- _Source_
>>
The Nuggets will likely need to look for a backup small forward either in free agency or the NBA Draft.

Forward Michael Porter Jr. is the only small forward who could return for the Nuggets next season. Denver can try using its Taxpayer Mid-Level exception to find a decent option in free agency. But it could prove beneficial to pick a player who can contribute immediately in the draft and save their exceptions to address their more glaring needs.

Strawther, a 6-foot-7-inch forward from Gonzaga, has three years and 85 games of collegiate experience under his belt. He averaged 16.1 points, 5.8 rebounds, 46.9% from the field and 40.8% from the 3-point line during his final year with the Bulldogs. The former four-star recruit highlighted how playing alongside a talented Gonzaga roster prepared him for the NBA in a one-on-one interview with the Indiana Pacers earlier this month.

“It’s huge,” Strawther said, via The Pacers. “Just understanding your role. Understanding when guys have it going, being able to get them the ball. Playing with some of the great guys to come to this level, everybody is the best in the world. Understanding that everybody has their own talents and how you fit in.”

Selecting Strawther can allow the Nuggets to select riskier picks with the No. 32 and No. 37 selections or players who could add depth at the one or the five.

Ben Sheppard

No modern team can ever have too much versatility.

Sheppard, a 6-foot-6-inch guard from Belmont, took pride in his versatility when he sat down for a one-on-one interview of his own with the Pacers.
<<
Records of locating words and elements:
>>
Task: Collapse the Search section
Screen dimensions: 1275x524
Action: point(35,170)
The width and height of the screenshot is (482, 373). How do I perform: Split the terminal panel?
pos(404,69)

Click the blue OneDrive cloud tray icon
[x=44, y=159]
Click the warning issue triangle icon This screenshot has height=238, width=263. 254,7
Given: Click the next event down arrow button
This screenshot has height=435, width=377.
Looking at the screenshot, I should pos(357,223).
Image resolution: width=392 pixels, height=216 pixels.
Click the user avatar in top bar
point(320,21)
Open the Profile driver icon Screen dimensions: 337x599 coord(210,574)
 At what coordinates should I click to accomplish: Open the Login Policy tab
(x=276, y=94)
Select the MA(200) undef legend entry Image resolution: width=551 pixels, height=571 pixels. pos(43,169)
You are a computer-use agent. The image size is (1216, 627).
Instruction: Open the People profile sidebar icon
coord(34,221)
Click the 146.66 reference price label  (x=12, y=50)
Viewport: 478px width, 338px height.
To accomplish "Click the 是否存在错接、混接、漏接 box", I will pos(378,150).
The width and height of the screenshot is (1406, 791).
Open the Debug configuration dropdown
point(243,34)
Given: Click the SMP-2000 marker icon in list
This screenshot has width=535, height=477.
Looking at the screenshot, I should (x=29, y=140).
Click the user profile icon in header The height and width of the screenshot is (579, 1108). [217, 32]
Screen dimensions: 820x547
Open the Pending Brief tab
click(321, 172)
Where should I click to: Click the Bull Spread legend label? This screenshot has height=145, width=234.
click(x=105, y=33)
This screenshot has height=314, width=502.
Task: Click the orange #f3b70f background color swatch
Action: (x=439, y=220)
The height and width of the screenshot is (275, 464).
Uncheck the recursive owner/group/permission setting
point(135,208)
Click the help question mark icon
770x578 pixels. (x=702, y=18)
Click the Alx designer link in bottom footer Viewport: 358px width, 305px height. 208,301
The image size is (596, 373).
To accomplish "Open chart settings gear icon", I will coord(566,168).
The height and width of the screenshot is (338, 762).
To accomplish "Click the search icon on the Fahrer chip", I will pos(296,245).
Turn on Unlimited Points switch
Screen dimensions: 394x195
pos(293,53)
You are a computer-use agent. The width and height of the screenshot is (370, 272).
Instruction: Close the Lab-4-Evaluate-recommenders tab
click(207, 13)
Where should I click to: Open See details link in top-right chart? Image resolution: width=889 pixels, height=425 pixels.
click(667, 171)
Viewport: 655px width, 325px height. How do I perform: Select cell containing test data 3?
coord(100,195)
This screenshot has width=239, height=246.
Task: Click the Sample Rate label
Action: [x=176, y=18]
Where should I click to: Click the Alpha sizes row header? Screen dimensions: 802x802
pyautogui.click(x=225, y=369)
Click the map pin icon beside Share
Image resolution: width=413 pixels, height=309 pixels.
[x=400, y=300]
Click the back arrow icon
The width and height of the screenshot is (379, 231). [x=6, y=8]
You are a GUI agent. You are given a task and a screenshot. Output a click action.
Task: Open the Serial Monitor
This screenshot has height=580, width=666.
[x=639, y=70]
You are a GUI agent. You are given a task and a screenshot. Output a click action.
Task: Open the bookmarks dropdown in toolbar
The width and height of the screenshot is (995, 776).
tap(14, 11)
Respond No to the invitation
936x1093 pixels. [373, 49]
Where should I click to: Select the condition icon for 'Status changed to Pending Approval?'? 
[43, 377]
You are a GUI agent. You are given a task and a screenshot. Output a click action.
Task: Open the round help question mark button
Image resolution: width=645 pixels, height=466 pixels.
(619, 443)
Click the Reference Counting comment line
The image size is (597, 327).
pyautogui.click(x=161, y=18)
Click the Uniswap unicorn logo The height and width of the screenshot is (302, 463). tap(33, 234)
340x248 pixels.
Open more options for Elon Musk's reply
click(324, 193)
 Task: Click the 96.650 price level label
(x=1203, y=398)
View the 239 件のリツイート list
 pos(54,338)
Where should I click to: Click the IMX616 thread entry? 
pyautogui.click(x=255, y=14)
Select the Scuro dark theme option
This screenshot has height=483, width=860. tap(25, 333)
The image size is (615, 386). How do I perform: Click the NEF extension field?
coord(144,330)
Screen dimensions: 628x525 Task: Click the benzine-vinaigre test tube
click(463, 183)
<<
- _Objectives_
1) Rewrite the Nuggets draft piece between "Selecting Strawther can" and "with the Pacers.", inclusive, with "flexibility" in place of "versatility".
2) Extend the article on the Nuggets' draft options from its final sentence.

- _The results_
1)
Selecting Strawther can allow the Nuggets to select riskier picks with the No. 32 and No. 37 selections or players who could add depth at the one or the five.

Ben Sheppard

No modern team can ever have too much flexibility.

Sheppard, a 6-foot-6-inch guard from Belmont, took pride in his flexibility when he sat down for a one-on-one interview of his own with the Pacers.

2)
“Super versatile,” Sheppard said when asked how he would describe his game. “Both on the defensive and offensive side. I feel I can do a lot. Most people know me as a shooter, a 3-and-D-type guy. But I think I’m more than that. I can pass the ball too, rebound, stuff like that.”

The native of Atlanta, Ga., saw his role increase throughout his college career. He went from playing an average of 10.8 minutes his first year to 34.3 per game in his senior season, earning 12.2 points, 3.9 rebounds and 1.8 assists per game in his four years with the Bruins.

“Just bigger roles each year,” Sheppard said. “Freshman and sophomore year, I played off the bench. But my junior and senior year, I had bigger roles. With that came growing my game. Shooting, off the ball movement, reads, stuff like that.

Sheppard could be a versatile option at the wing spots if he is available for the Nuggets to select at No. 29. He can provide depth at the two or the three if needed. Guard Kentavious Caldwell-Pope will be on a player option for the 2024-25 season, but guards Christian Braun and Peyton Watson could still be under contract for Denver if they accept either one of their club options for the next few seasons.